DAS TELAS DE CINEMA À TERRA QUE SE FAZ TINTA: UNGULANI BA KA KHOSA ENTRE AS ESTÓRIAS DE MOÇAMBIQUE E A HISTÓRIA MOÇAMBICANA

Vanessa Ribeiro Teixeira

Resumo


Ungulani Ba Ka Khosa, evoca, ao longo de 25 anos de produção literária, as diversas faces de Moçambique ao longo da história. Por vezes, o mote da releitura histórica são as narrativas que propõem a aproximação com um passado distante, destacando o esfacelamento de regimes totalitários, como em Ualalapi (1987), ou a pluralidade cultural moçambicana, desafiadora dos preconceitos coloniais, evidenciada em Choriro (2009), ambos voltados para o século XIX. Outras vezes, os textos contemplam um passado mais recente, maculado pela insidiosa desarmonia entre os projetos utópicos e as práticas governamentais. Ao longo das linhas de Entre as memórias silenciadas, título publicado no ano de 2013, Khosa traz a público uma nova proposta de reconfiguração alegórica da história moçambicana.
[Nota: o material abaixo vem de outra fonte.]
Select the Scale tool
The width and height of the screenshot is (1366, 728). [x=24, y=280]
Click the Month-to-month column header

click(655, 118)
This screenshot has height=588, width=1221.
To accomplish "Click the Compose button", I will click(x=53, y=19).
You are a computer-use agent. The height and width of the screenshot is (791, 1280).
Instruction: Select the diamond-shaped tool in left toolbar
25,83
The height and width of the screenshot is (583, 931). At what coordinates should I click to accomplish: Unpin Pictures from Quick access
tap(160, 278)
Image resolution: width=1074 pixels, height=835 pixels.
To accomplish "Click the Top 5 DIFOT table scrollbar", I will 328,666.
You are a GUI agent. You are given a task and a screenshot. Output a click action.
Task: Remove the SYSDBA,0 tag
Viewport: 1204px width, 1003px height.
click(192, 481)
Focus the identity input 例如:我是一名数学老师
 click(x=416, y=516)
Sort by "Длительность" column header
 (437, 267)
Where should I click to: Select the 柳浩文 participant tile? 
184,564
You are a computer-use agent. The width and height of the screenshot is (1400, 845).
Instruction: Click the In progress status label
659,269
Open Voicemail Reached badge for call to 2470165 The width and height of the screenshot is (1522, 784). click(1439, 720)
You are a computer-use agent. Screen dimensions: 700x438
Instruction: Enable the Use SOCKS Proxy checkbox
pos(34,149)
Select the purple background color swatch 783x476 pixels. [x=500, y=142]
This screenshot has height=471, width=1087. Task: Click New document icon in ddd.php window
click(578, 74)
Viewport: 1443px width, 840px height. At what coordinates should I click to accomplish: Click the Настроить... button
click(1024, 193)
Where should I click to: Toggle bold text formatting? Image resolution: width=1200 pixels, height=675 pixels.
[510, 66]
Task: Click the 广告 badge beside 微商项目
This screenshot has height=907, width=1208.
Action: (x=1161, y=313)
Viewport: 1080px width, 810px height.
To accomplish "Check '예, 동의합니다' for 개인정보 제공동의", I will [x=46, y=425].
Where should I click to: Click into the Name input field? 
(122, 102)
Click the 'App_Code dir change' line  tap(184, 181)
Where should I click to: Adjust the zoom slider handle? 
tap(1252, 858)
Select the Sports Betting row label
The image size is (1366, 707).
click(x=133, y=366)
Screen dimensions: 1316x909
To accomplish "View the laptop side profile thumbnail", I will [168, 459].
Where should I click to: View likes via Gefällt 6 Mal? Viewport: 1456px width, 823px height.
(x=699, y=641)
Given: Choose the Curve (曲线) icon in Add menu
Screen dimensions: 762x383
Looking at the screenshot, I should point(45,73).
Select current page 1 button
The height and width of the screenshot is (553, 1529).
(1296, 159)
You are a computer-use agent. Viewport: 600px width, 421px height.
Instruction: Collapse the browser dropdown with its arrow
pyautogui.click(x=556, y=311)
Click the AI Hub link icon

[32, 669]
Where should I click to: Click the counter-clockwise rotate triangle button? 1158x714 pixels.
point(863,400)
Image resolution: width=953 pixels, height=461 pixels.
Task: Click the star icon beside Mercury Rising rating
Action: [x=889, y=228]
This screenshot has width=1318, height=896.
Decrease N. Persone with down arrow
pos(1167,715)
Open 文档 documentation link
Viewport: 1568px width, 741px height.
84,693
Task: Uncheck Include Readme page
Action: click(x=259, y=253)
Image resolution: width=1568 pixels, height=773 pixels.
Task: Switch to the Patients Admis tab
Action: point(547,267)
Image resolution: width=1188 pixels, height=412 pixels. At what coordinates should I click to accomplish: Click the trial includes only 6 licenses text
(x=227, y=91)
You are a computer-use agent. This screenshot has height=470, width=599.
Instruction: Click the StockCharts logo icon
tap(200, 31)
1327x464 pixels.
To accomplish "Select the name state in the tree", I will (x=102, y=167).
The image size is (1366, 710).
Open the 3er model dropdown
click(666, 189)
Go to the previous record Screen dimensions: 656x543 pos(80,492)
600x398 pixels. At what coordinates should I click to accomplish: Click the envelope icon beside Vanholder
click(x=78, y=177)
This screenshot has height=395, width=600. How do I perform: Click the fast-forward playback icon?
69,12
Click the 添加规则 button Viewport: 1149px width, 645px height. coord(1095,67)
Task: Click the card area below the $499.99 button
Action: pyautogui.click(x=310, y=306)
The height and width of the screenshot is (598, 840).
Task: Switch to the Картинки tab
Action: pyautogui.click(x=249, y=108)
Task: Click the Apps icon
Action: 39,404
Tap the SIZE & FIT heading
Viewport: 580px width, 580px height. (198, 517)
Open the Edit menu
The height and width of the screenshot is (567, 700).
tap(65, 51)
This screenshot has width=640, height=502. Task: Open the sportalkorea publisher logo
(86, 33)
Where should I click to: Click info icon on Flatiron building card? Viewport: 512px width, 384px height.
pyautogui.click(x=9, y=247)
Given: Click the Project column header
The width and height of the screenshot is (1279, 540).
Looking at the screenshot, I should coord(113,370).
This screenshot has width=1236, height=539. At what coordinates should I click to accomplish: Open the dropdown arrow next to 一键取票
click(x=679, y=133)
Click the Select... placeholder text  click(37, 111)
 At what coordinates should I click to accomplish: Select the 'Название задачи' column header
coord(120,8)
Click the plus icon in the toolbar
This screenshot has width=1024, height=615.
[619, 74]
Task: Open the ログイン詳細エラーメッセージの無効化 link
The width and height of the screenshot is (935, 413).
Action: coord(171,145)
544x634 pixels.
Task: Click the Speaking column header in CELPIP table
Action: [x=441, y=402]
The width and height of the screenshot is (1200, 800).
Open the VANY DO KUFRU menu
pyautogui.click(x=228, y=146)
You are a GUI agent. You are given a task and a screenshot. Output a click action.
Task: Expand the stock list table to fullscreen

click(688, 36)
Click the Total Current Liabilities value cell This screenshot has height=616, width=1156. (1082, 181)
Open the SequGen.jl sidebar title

A ousadia da obra fica patente quando percebemos o exercício intertextual resultante da retomada e reescrita de outro texto de sua autoria, No reino dos abutres, publicado em 2002. Após uma década, o escritor moçambicano reinventa e aprofunda questões vislumbradas no livro de 2002, entre elas a conflitante convivência entre as tradições e a modernidade no território moçambicano. As memórias reconstruídas se abrem para um diálogo inter-artes, donde se destacam a presença do cinema no cotidiano de Lourenço Marques ou as referências às artes plásticas, sobretudo à pintura de Bertina Lopes, no espaço caótico representado pelo campo de reeducação, um fantasma que assombrou a sociedade moçambicana anos após a conquista da Independência. Nossa leitura propõe analisar o devir dessas referências a outras artes como estratégias de releitura alegórica da história de Moçambique.